Fighting Words

The Bush Bombshell

Did the president propose to take out Al Jazeera?

Bad idea up the flagpole?

Tomorrow morning, in a court in London, two men will appear to face charges under Britain’s Official Secrets Act. The first man, David Keogh, a former employee of the Cabinet Office, is accused of unlawfully handing a confidential memorandum to the second man, Leo O’Connor, a researcher for a former Labor member of Parliament, Tony Clarke.

The memorandum is actually a five-page transcript stamped “Top Secret.” It describes a meeting at the White House on April 16, 2004, between President Bush and Prime Minister Tony Blair. At that meeting, which took place while desperately hard fighting was in progress in the Iraqi town of Fallujah, Bush mooted the idea of taking out the headquarters of Al Jazeera in Doha, Qatar. The network’s correspondents inside the city had been transmitting lurid footage of extreme violence. The exchange apparently puts Blair in a good light, in that he dissuaded the president from any such course of action and was assisted in this by Colin Powell, who was then secretary of state.

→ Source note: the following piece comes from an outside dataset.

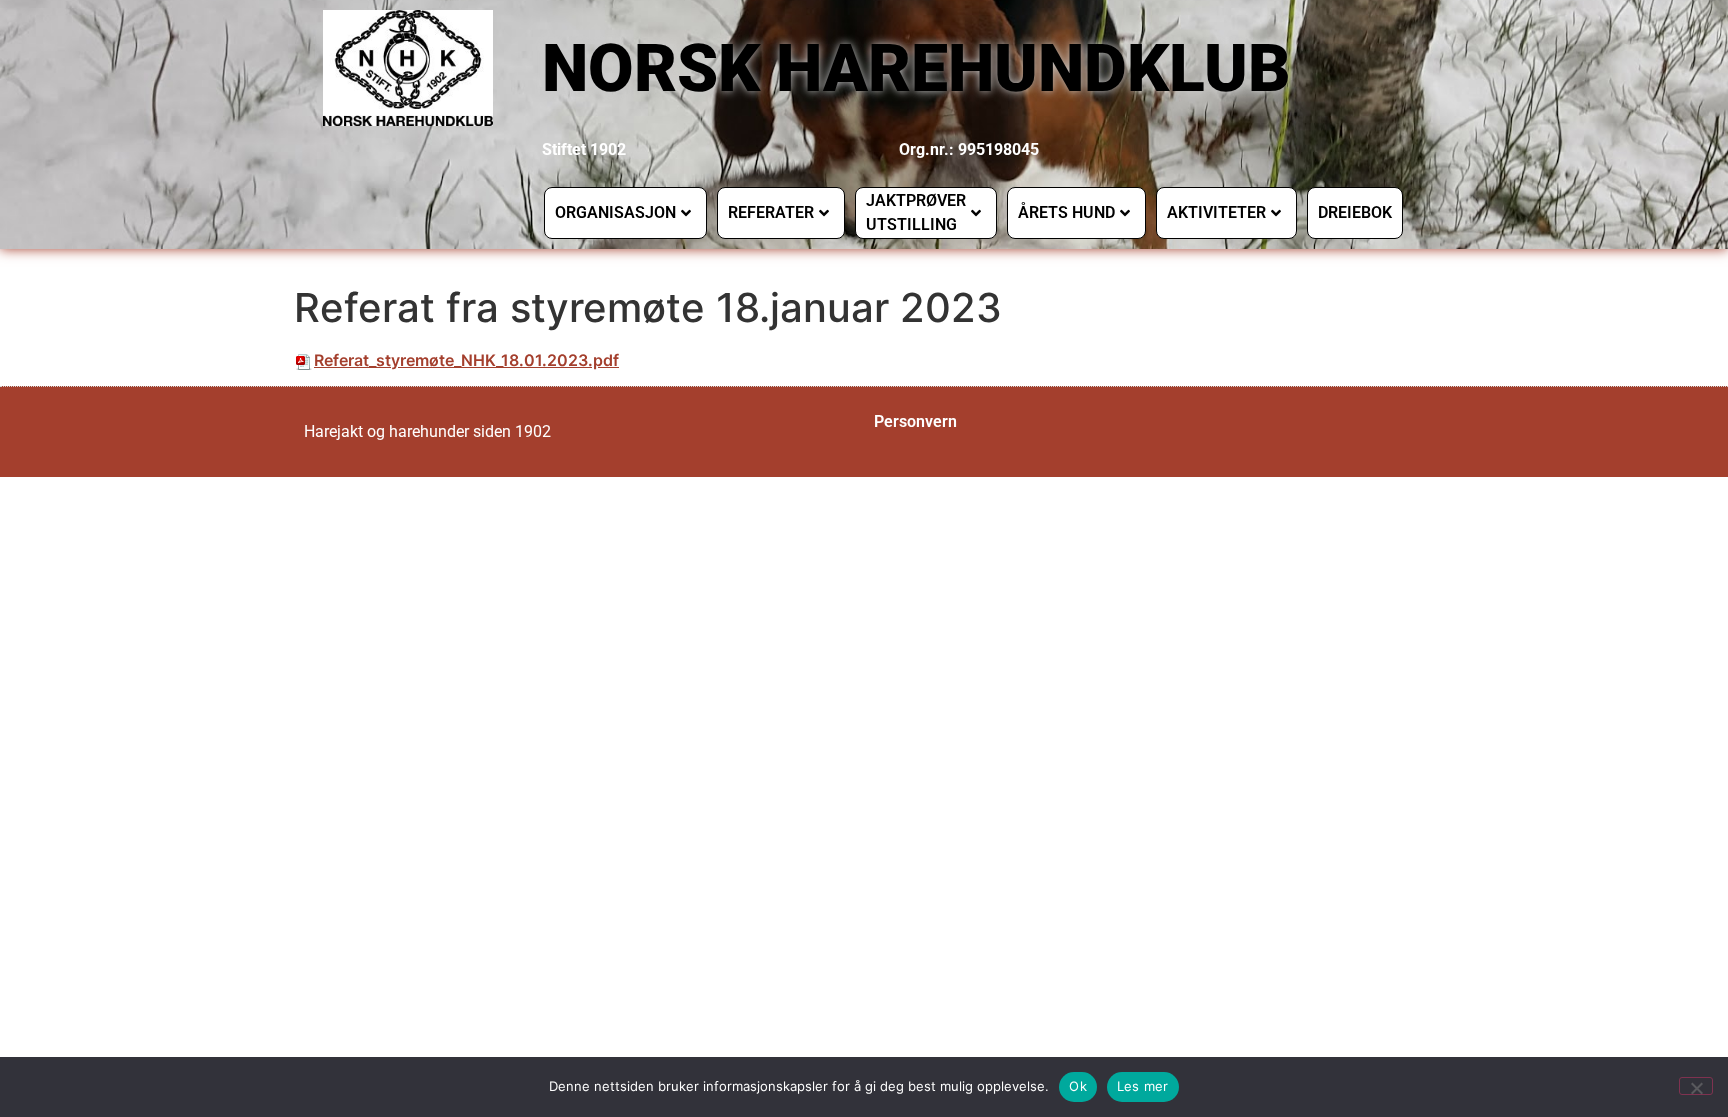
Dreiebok (1355, 212)
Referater (771, 212)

So, this is ostensibly about something that never actually happened. But what if it had? The state of Qatar, which though a Wahabbi kingdom has a free press and allows women to run and to vote in elections, has not been the host of just Al Jazeera since the network’s predecessor was kicked out of Saudi Arabia. It has also been the host of United States Central Command, and of many American civilians. It is the site each year of a highly interesting and useful conference, co-sponsored by the Saban Center at the Brookings Institution, where American and Middle Eastern academics and journalists and others meet in conditions of informality. Its emir has been a positive help and supporter to many democrats in the region. Bombing or blowing up the Al Jazeera office would involve hitting the downtown section of Doha, the capital city of a friendly power. It’s difficult to think of any policy that would have been more calamitous. (But perhaps it was proposed to do it “surgically”?)

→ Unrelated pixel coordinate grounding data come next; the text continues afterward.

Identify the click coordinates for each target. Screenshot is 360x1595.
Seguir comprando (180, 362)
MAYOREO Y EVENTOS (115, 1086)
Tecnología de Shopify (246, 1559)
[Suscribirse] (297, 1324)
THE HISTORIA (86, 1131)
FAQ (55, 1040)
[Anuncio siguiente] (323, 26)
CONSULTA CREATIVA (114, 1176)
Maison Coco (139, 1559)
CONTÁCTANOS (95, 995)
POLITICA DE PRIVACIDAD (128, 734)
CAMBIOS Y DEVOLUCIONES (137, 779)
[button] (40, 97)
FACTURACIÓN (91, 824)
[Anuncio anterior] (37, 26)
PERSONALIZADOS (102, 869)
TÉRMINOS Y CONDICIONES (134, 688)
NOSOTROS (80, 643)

What reason do we have to believe that this appalling proposal was actually made? First, the British government has prosecuted the two men accused of handling the memo for leaking ”making a damaging disclosure of a document relating to international relations.” Blair’s attorney general, Lord Goldsmith, has further threatened an injunction on the Daily Mirror, which published the original story in November under the bylines of Kevin Maguire and Andy Lines, if it tries to disclose any more details of the document.

But this attempt at damage control has been thwarted by one sitting and one former Labor MP, both of whom have stated for the record that they know the contents of the memorandum. The sitting one is Peter Kilfoyle, a strong opponent of the Iraq war who was until 2000 a deputy minister of defense. The recently unseated one is the abovementioned Tony Clarke, to one of whose staffers the memo was given in the first place. (Clarke did what he thought was the right thing by giving the memo back to Prime Minister Blair’s office in Downing Street.) Kilfoyle decided on Monday to go public and in effect to challenge the British government to prosecute him, too.

A second reason for believing in the authenticity of the memo is that an unnamed spokesman for Blair was quoted in the original story as saying that Bush’s remark was “humorous, not serious.” This is as much as to concede that some such conversation did in fact take place. It is of course not always possible to tell when the president is joking, but another who saw the transcript claimed that he was “deadly serious, as was Blair.” (This by the way is a rebuke to those who routinely taunt the prime minister as “Bush’s poodle.”)

A third and again somewhat inductive reason is the response of Colin Powell, who was finally asked about the meeting to his face outside St. John’s Episcopal Church in Maclean, Va., on Sunday morning. The Daily Mirror’s reporter, Ryan Parry, asked him a question that contained the date and subject of the meeting, and was successively told “I can’t remember every meeting,” … “I don’t know, you’ll have to forgive me,” … “I don’t recall this,” … “I don’t remember the Al Jazeera thing, frankly,” along with several more brushoffs of the same “nondenial denial” sort. I am not the world’s greatest fan of Powell or of his secretaryship, but the chief steward of American foreign policy might be expected to remember a proposal to bomb the territory of a friendly neutral that is the site of U.S. Central Command, as well as a sharp dispute about it between his president and his country’s chief political and military ally. If he doesn’t feel confident enough to say: “That is too absurdly untrue to deserve even a comment from me,” then he is not doing much better than stalling.

It is high time that this question was ventilated by people other than British editors and journalists who labor under the repressive conditions of the Official Secrets Act. Al Jazeera is not describable, perhaps, as a strictly objective station, but it is the main source of news in the Arab world because it is not the property of any state or party, and it has given live and unedited coverage of things like the elections in Iraq. In 2001, its office in Afghanistan was destroyed by “smart” bombs. In 2003, its correspondent in Baghdad was killed in an American missile strike. If it becomes widely believed that it has been or is being targeted, the consequences in the region will be rather more than Karen Hughes’ “public diplomacy” can handle.